[Start of Data for this task]

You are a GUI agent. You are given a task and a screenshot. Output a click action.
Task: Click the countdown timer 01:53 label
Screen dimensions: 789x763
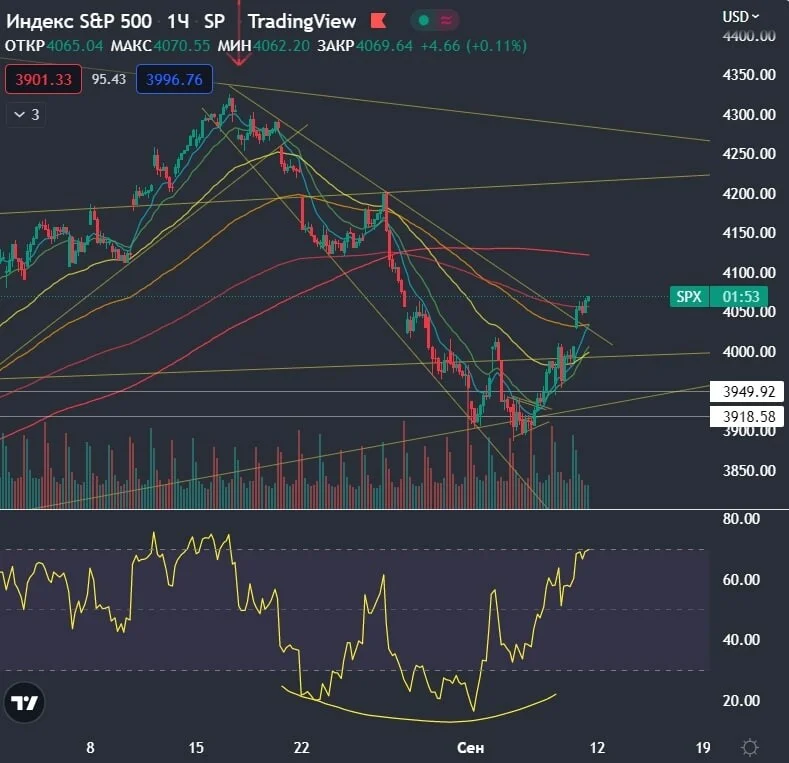click(740, 296)
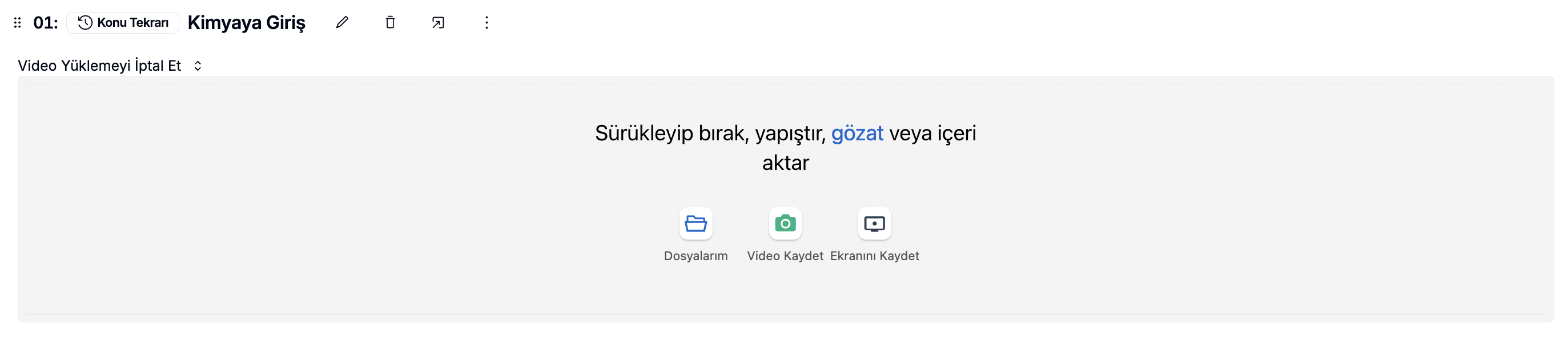
Task: Follow the blue gözat link
Action: 857,133
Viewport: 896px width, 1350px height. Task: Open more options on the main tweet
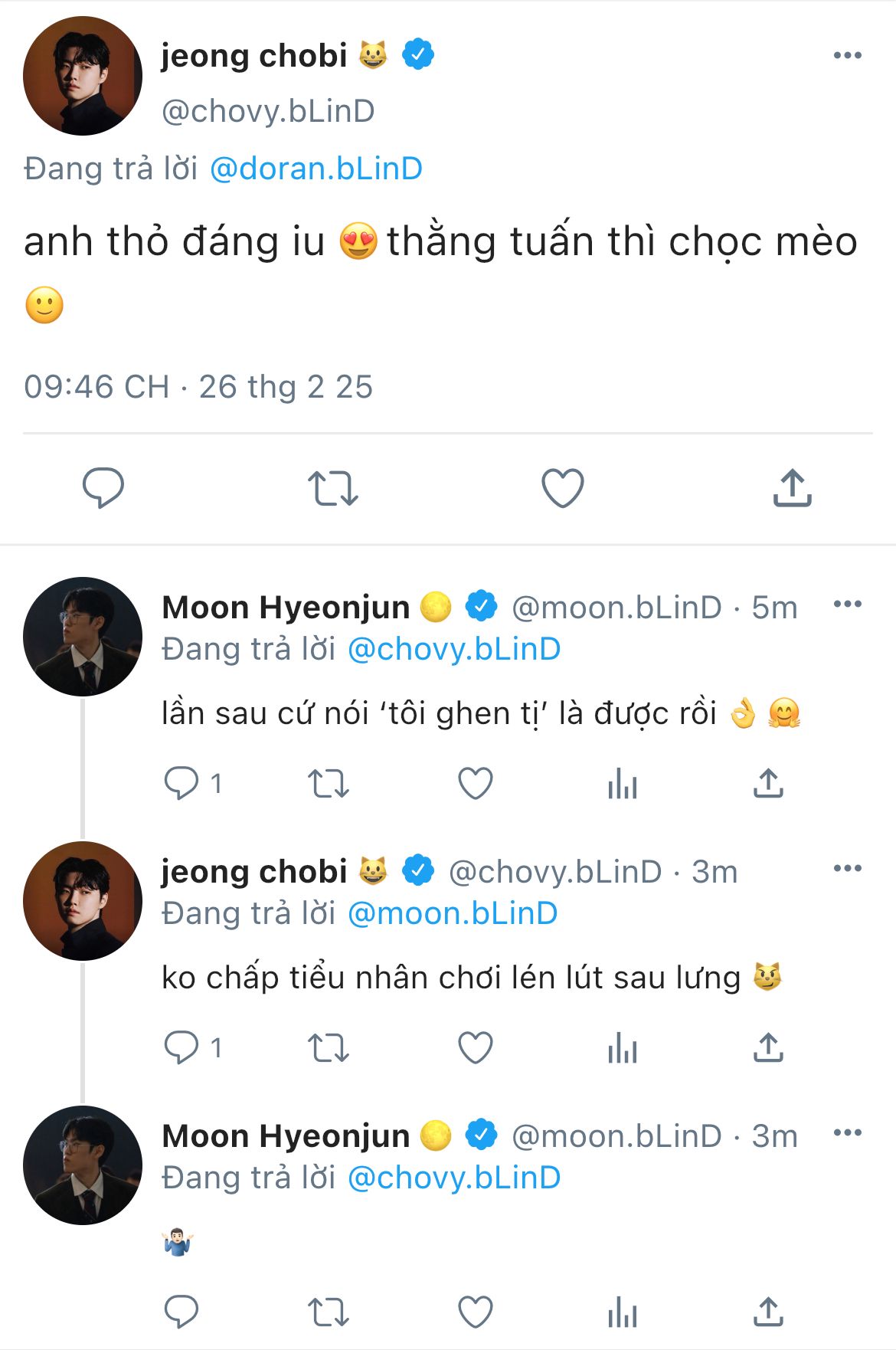click(x=847, y=55)
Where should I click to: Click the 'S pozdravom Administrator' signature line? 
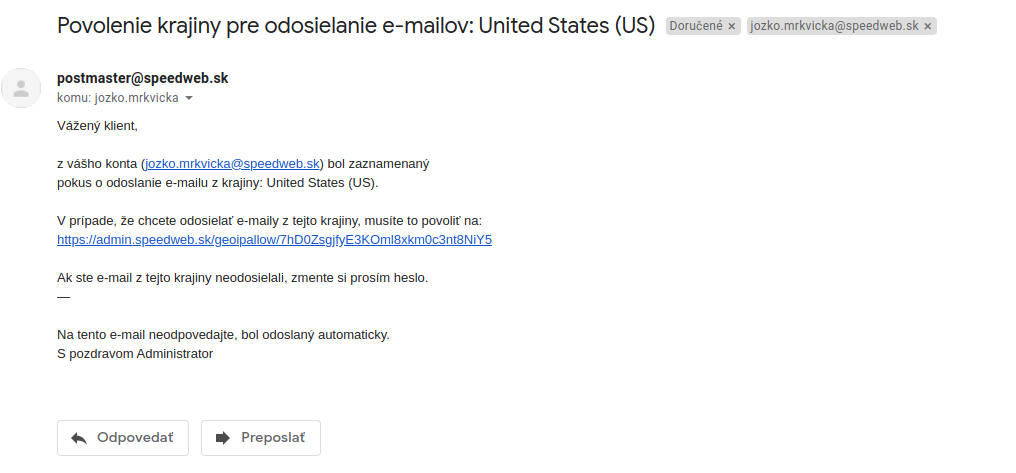pyautogui.click(x=135, y=354)
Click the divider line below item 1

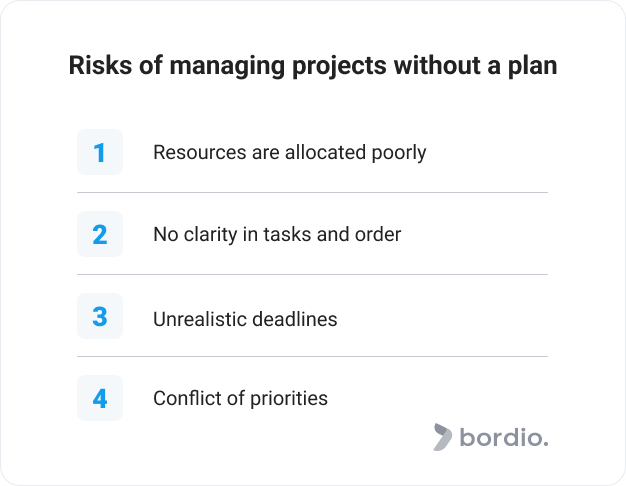point(312,192)
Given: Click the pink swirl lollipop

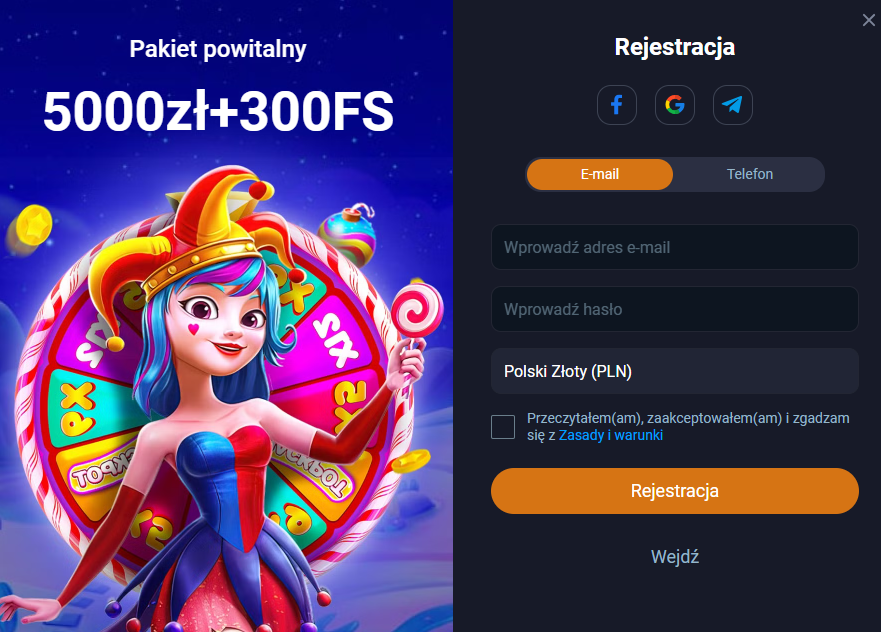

[End of Data for this task]

#### Work required:
Copy out the lines above word for word, omitting the pictures.

#### Answer to this problem:
You are a GUI agent. You are given a task and a screenshot. Output a click action.
Task: Click the countdown timer 01:53 label
Screen dimensions: 789x763
click(740, 296)
Task: Follow the blue gözat link
Action: 857,133
Viewport: 896px width, 1350px height. Task: Open more options on the main tweet
click(x=847, y=55)
Where should I click to: Click the 'S pozdravom Administrator' signature line? 
pyautogui.click(x=135, y=354)
Click the divider line below item 1

point(312,192)
Given: Click the pink swirl lollipop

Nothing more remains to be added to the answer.